5.4 Comparison with existing literature
The results are consistent with those reported in recent dental AI studies, although the improvement observed in our study is superior to that reported for unimodal systems. This is attributed to two factors: the multimodal nature of the system and the fact that Dental Brain was designed specifically for the dental clinical context, not as an adaptation of generic computer vision models.
6. Limitations
This study presents several limitations that should be considered:
- Single-center design: the data comes from a single clinic, which limits the generalizability of the results to different clinical and demographic contexts
- Historical control group: although the main variables were controlled, a randomized design with a contemporary control group would provide more robust evidence
- Confirmation bias: clinicians, knowing they had AI assistance, may have modified their diagnostic behavior (Hawthorne effect)
- Evaluated pathologies: the study focused on interproximal caries, periapical lesions, and root fractures, not covering the full spectrum of oral pathologies
- Follow-up period: 12 months may not be sufficient to evaluate the long-term impact on patient outcomes
7. Future Work
Future research directions include:
- A multicenter study with at least 10 clinics of different profiles and geographic locations
- Integration of 3D intraoral images and CBCT as additional sources in the multimodal model
- Evaluation of the impact on periodontal and orthodontic pathologies
- Development of predictive modules that anticipate the risk of future pathologies based on the patient’s multimodal profile
- A 36-month longitudinal study to evaluate the long-term impact on patient outcomes
8. Conclusions
This case study demonstrates that the implementation of multimodal AI in dental diagnostics produces significant and clinically relevant improvements in the detection of oral pathologies. The 68% reduction in false negatives for interproximal caries and the 43% improvement in early detection of periapical lesions represent a qualitative advancement over conventional diagnostic approaches and unimodal AI systems.

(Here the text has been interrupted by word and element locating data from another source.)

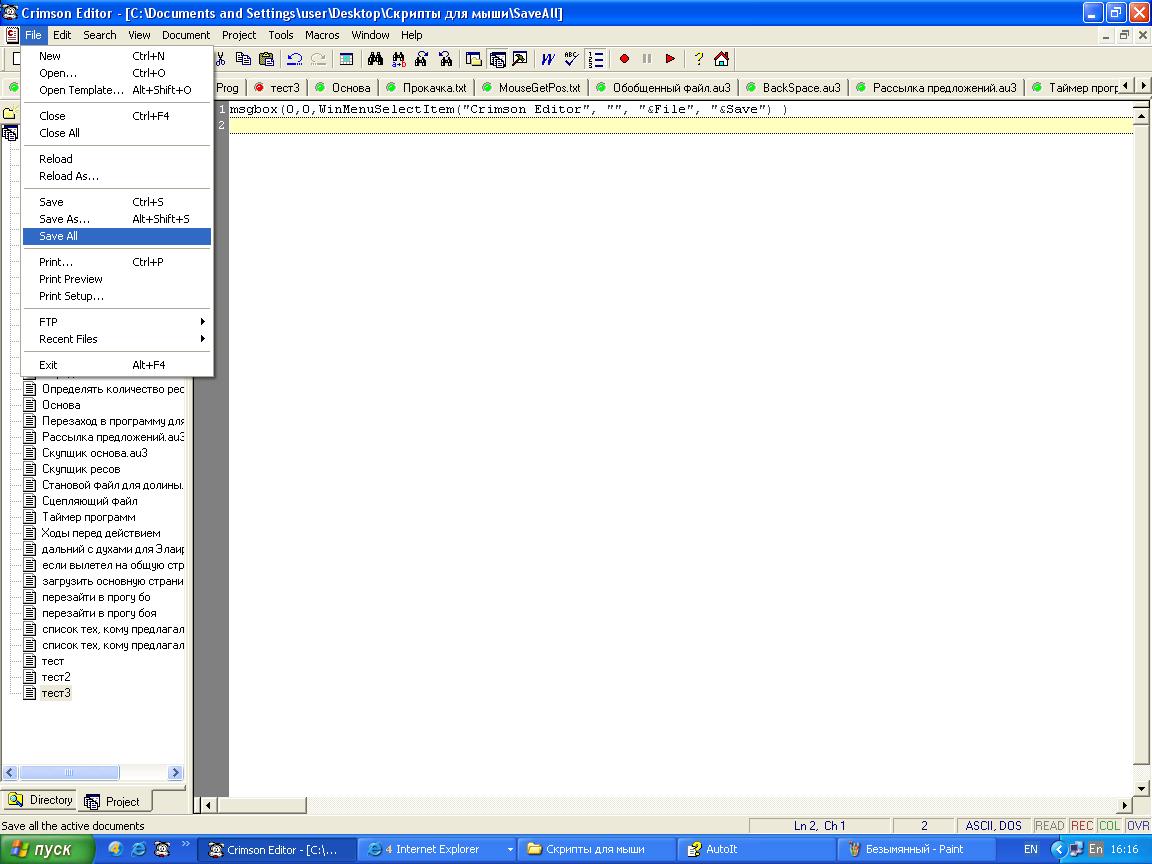Viewport: 1152px width, 864px height.
Task: Toggle the line numbers toolbar button
Action: 596,59
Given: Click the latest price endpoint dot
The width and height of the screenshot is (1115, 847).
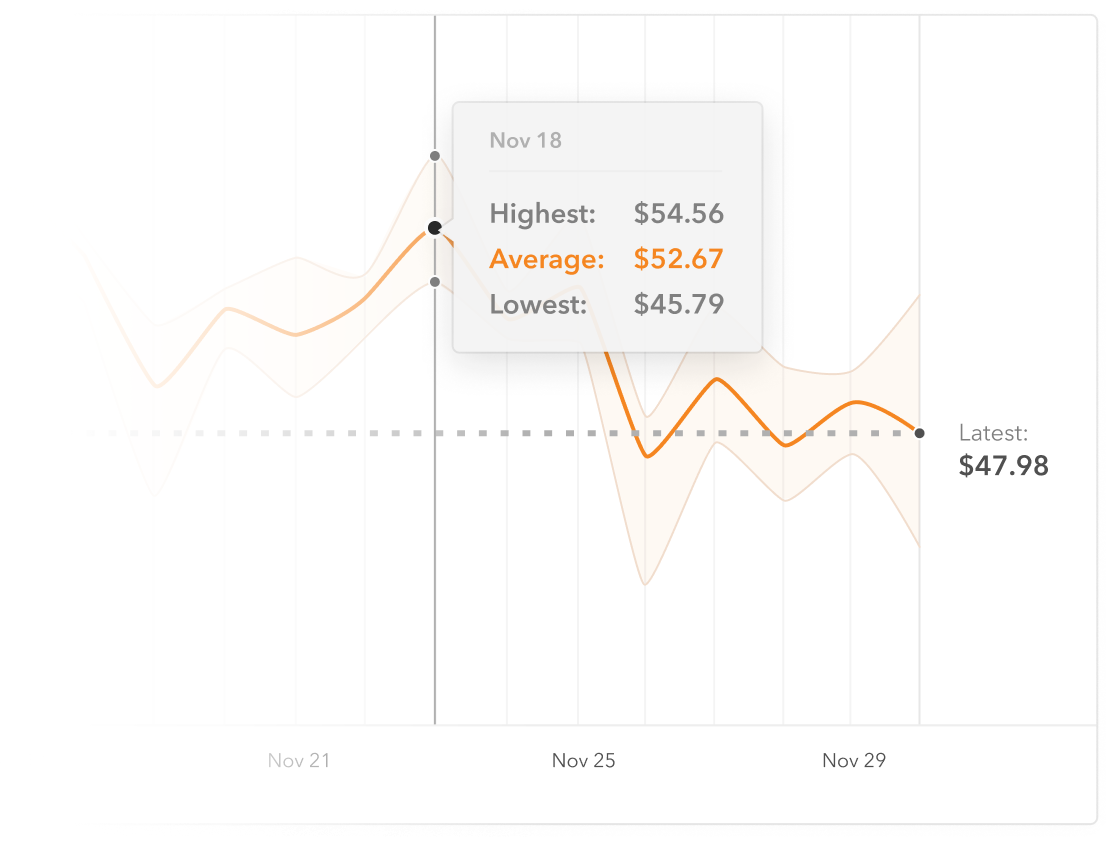Looking at the screenshot, I should [919, 433].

The Dental Brain platform has demonstrated that the key lies not in analyzing a single image better, but in integrating multiple diagnostic information sources simultaneously and in a correlated manner. This multimodal approach more faithfully reflects the cognitive process that an experienced clinician performs mentally, but with a consistency and processing capacity that eliminates the limitations inherent to human cognition.

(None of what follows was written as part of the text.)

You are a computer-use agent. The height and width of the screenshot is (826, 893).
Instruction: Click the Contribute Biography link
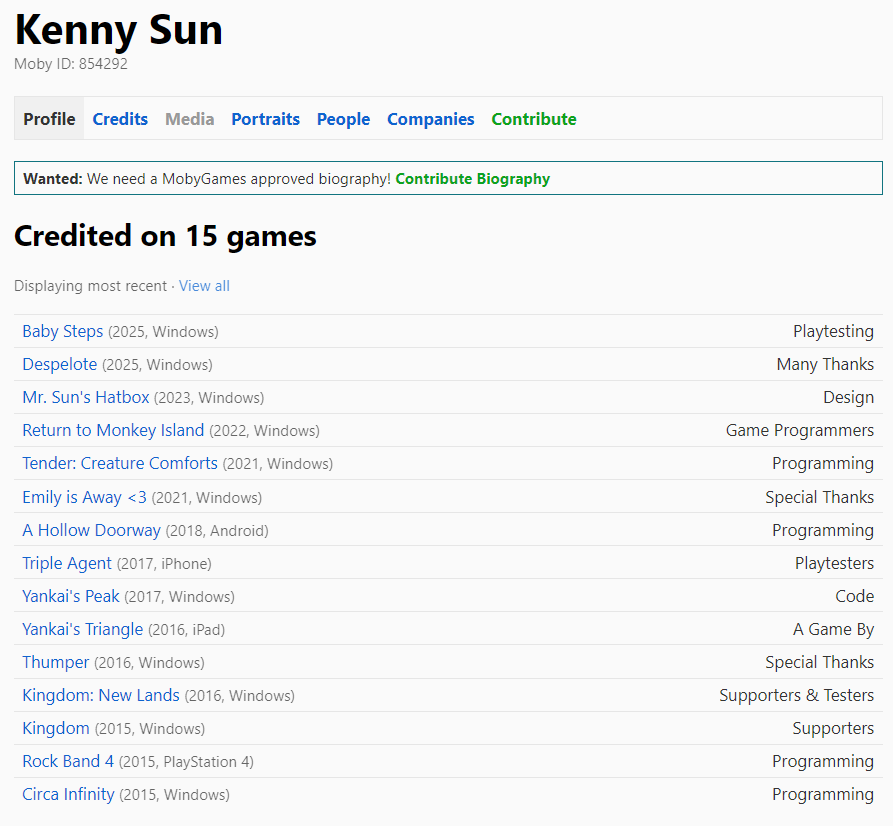click(472, 179)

For dental clinics, the results indicate that investment in multimodal diagnostic AI is justifiable not only from a clinical perspective but also from an economic one, with a positive return on investment from the sixth month onward. In a context where AI is rapidly transforming dental science, early adoption of these tools can represent a significant competitive advantage for clinics seeking to offer the highest standard of diagnostic quality to their patients.